Hyperemesis gravidarum: ever heard of it? It wasn’t until Kate Middleton’s first pregnancy was announced that I felt that the general public became more aware of this very serious illness. I too suffered this debilitating condition that left me unable to work, care for my kids, or do even menial jobs for the first five and half months of all three of my pregnancies. This took a tremendous toll not only on me, but also my family and work colleagues as they tried to take on my responsibilities as well as their own. I was vomiting at least 16+/day and this was after having taken digestive enzymes, eating small amounts throughout the day, moving around, and following all the “rules” about how to manage nausea and vomiting in pregnancy. Once I was rehydrated and medicated, the vomiting was reduced to 1/4 of its wrath. As Dr. Jennifer Ashton so aptly described to the world: “This is morning sickness like a hurricane is a little bit of rain.”
According to Wikipedia, “Hyperemesis gravidarum (HG) is a complication of pregnancy characterized by intractable nausea, vomiting, and dehydration and is estimated to affect 0.5–2.0% of pregnant women. Malnutrition and other serious complications, such as fluid or electrolyte imbalances, may result.
Hyperemesis is considered a rare complication of pregnancy, but because nausea and vomiting during pregnancy exist on a spectrum, it is often difficult to distinguish this condition from the more common form of nausea and vomiting experienced during pregnancy known as morning sickness.”

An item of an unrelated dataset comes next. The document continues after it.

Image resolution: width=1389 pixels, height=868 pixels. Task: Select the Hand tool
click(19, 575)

So what options are available to women such as me and Kate who just can’t keep anything down during pregnancy? Rehydration via an intravenous line, and medications containing vitamin B6 as well as an antihistamine are often used in western medicine, and work to control the severity of the symptoms. Like other mamas-to-be, women suffering from hyperemesis gravidarum can take small meals once the condition is more manageable. Eating small amounts of protein and carbohydrates regularly throughout the day, and sipping water separately from meals, can certainly help control the severity of the symptoms and prevent it from spiralling out of control. But only once symptoms are properly managed first. So, if you or a loved one suffers from this, please do what you need to get the situation under control. (For a more in-depth and personal understanding of what a woman with hyperemesis gravidarum feels, this is a great article by Jessica Martin Weber).

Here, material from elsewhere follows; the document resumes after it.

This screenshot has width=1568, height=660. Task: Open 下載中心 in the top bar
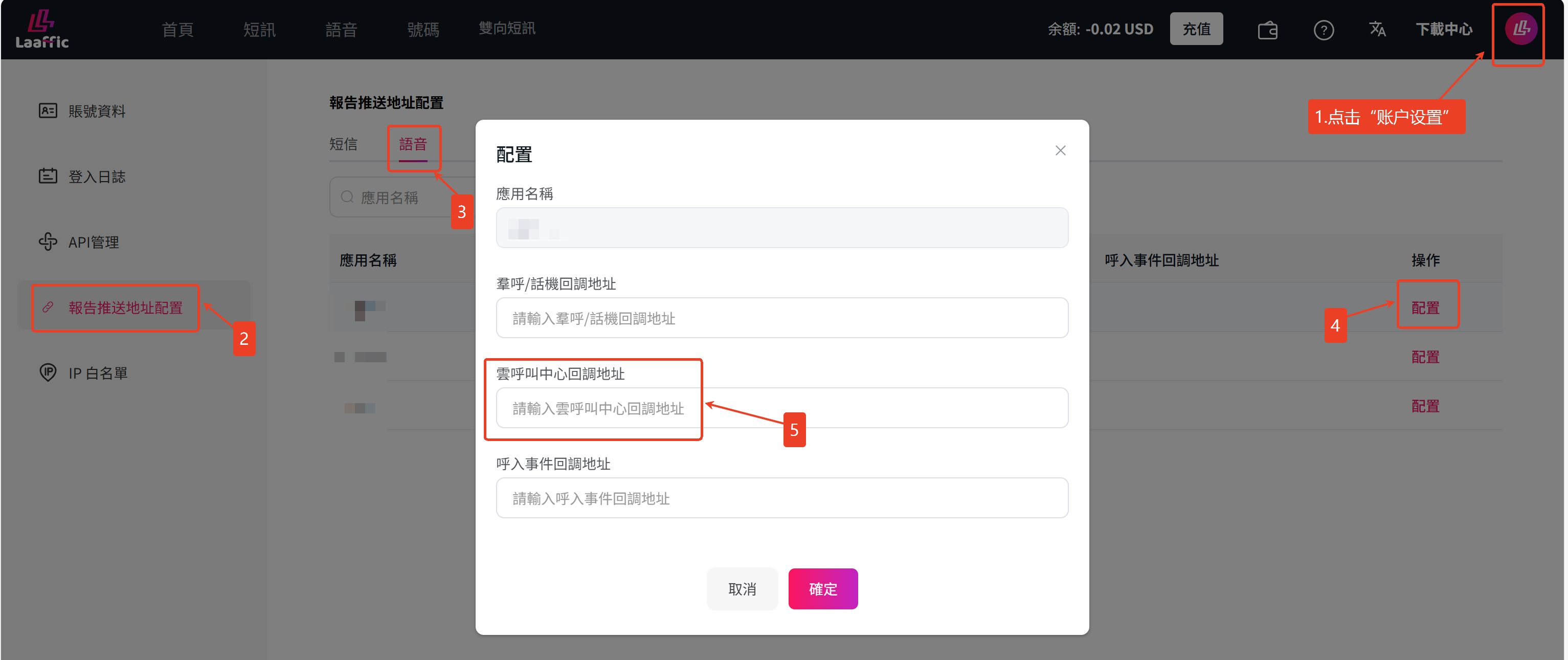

In Traditional Chinese Medicine (TCM), factors such as the strength of a female’s digestive system and her body’s ability to adjust to changes in hormone levels, as well as the woman’s level of stress and/or emotional state prior to conception, can all contribute to how she will experience a future pregnancy. Ideally, women should be treated with TCM modalities a few months prior to conception to help optimize fertility and pregnancy outcomes, and reduce common symptoms experienced in pregnancy. However, once a woman is pregnant, Traditional Chinese Medicine (TCM) still has an important role to play, especially if she is suffering from symptoms such as nausea and vomiting.

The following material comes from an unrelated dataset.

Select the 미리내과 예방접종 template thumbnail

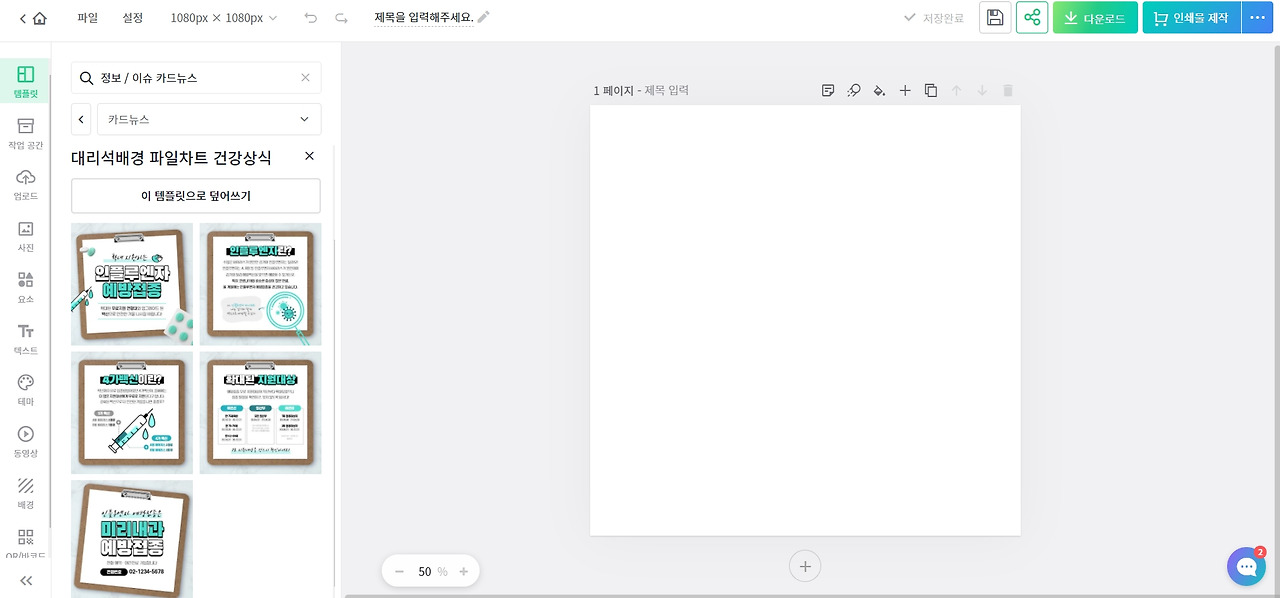pos(131,540)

Certain therapies that make up Traditional Chinese Medicine (TCM), such as acupuncture, gua sha, and herbal medicine can all be used. Acupuncture on certain points can be used to treat mild to moderate nausea and vomiting. Gua sha, a form of massage that employs a small tool and utilizes a scraping technique to produce local erythema on the skin, can be performed on the upper back and shoulders for more extreme cases of pregnancy vomiting such as women who experience hyperemesis gravidarum. Chinese herbal remedies can also be taken to help strengthen the body once the woman is able to take food and medications orally. Finally and most importantly, dietary suggestions and recipes are also given that can help the woman stay nourished and healthy during pregnancy despite her symptoms.